Wir werden begreifen müssen, dass Menschen nicht in einem Zwangssystem Kita, Schule oder Hochschule lernen werden. Lernen geht anders! Wir – als Menschen – werden begreifen müssen, dass Lernen anders geht als bisher.

 

Unser Weg
Eine Radikalisierung unserer Vorstellungen kann nur – wie es Antonio Gramsci schon 1943 erkannte – über den Weg der Anerkennung der individuellen Rechte jedes Menschen gehen. Es wird nicht über Gewalt gegen Minderheiten oder Uneinsichtige gehen. Wir werden uns selbst so ernähren und bilden, die Welt so nachhaltig schützen und lieben lernen, dass es weiter Menschen gibt, die ihrem eigenen Ziel einer Vermenschlichung folgen.

 

Wir werden gemeinsam in Vielfalt und Diversität anders und friedlich lernen müssen. Wie werden uns selbst das Wort, ein neues, anderes Wort geben.

 

Der Weg dorthin wird unendlich lang und ganz anders sein, wie wir ihn uns vorstellen. Wer so etwas fordert wie ein Gandhi, ein Mandela, ein Luther King oder ein John Lennon ist kein Spinner. Wir haben keine andere Chance. Sonst gehen wir unter. Es ist der einzig denkbare Weg des Lernens und Überlebens.

 

Wie das geht, können wir nur sehen, wenn wir es tun!

 

Die Freinetmenschen können diesen Weg in ihrer Klasse, in ihrer Familie, in ihrer Kita oder Schule, in ihrem Leben gehen. Andere werden es anders tun. Die Fortsetzung der ersten 200 Jahre einer Entwicklung von Menschen zu Menschen wird anders sein als die 10.000 Jahre zuvor.

 

Es ist der Weg von Freiheit und zusammen wirkenden Menschen im eigenen freien Netz.

 

1Der selber gar nicht dabei war, und ich selber erst später begreifen konnte, was ich an diesen Leuten nicht mochte.

 

2Dieser Name „Blitz“ machte die deutschen Nazis zunächst zum Sieger in den Schlachten des Zweiten Weltkriegs. Hitler und seine Regierung rüsteten die Deutsche Reichswehr mit 20.000 LKWS des Typs „Opel Blitz“ aus.

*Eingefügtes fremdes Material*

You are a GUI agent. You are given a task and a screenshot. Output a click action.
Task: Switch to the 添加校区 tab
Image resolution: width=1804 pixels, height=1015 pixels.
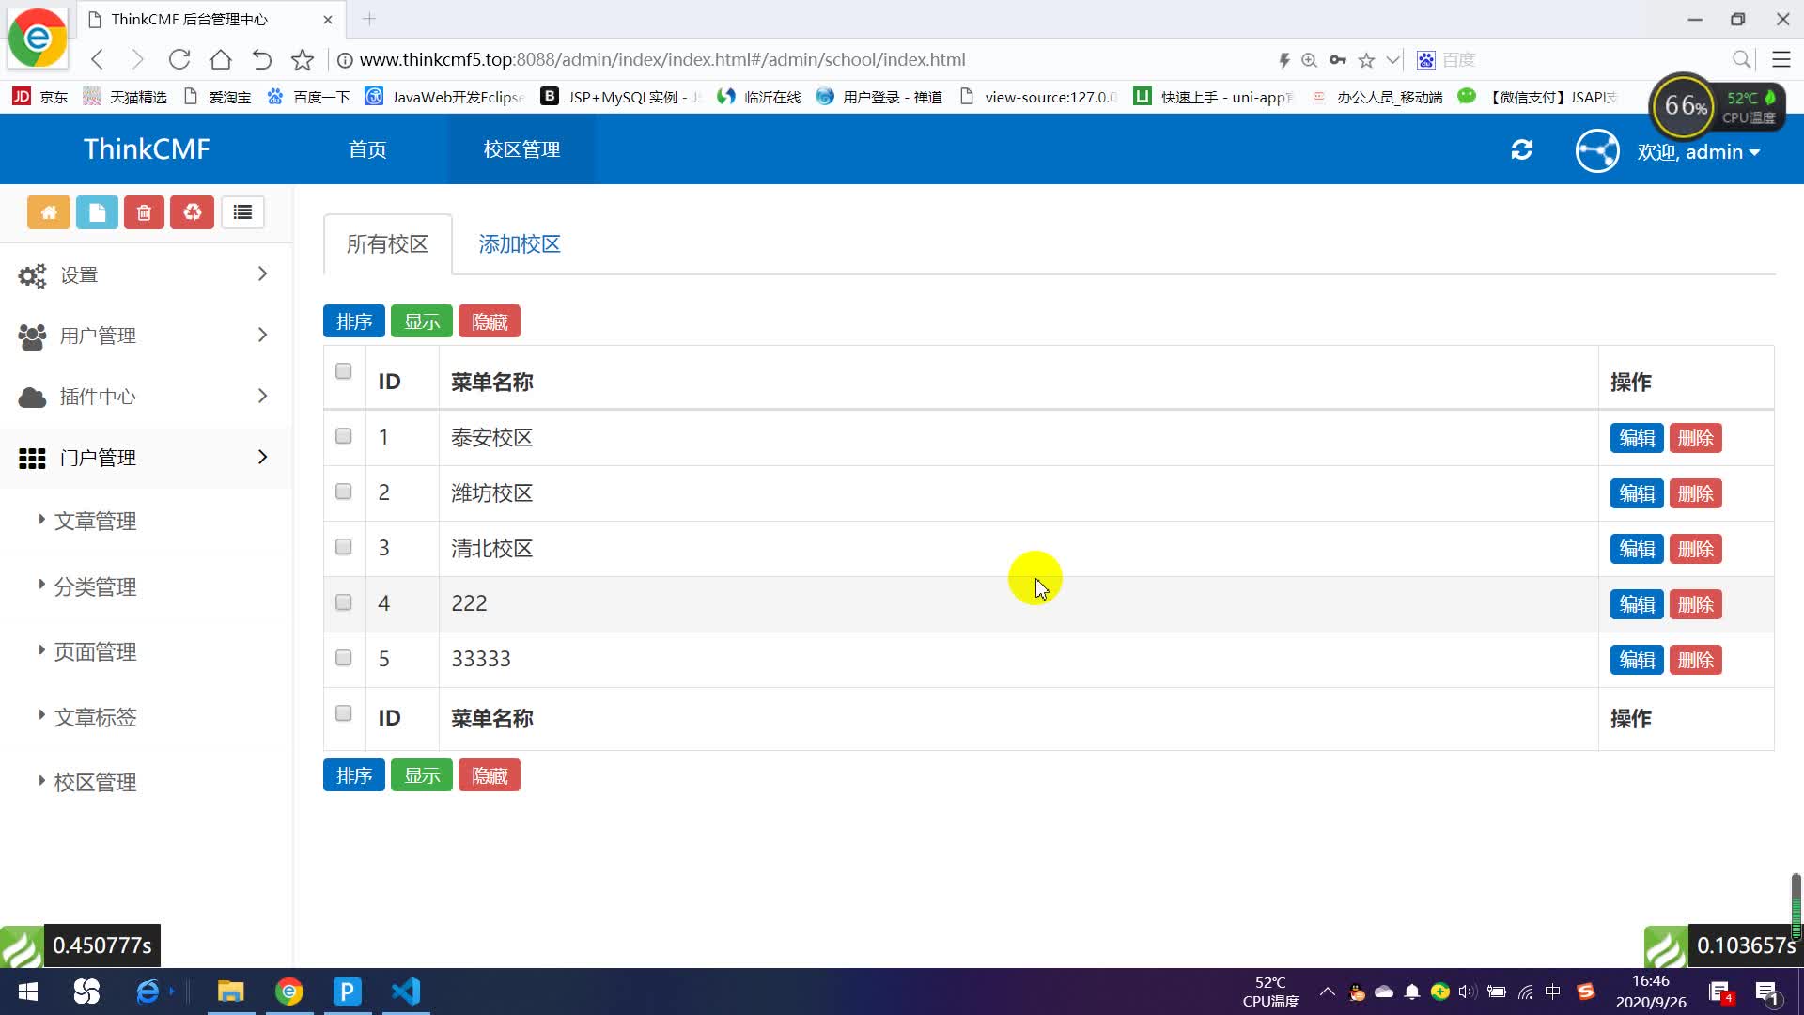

Daher waren sie so schnell im mordenden Vorstoß ihrer Angriffe und zunächst allen Gegnern überlegen. Nach ihrer Niederlage wurde die Firma „Opel“ den US-Amerikanern übergeben. Der Blitz blieb aber, in der englischen Sprache und im Logo dieser Firma.

 

3Walter Hövel. Zur Bedeutung der Kooperation. In: Bindestrich. Dezember 2018. Schweiz

 

4Vorsicht! Diese Pferde leben. Wir sind es!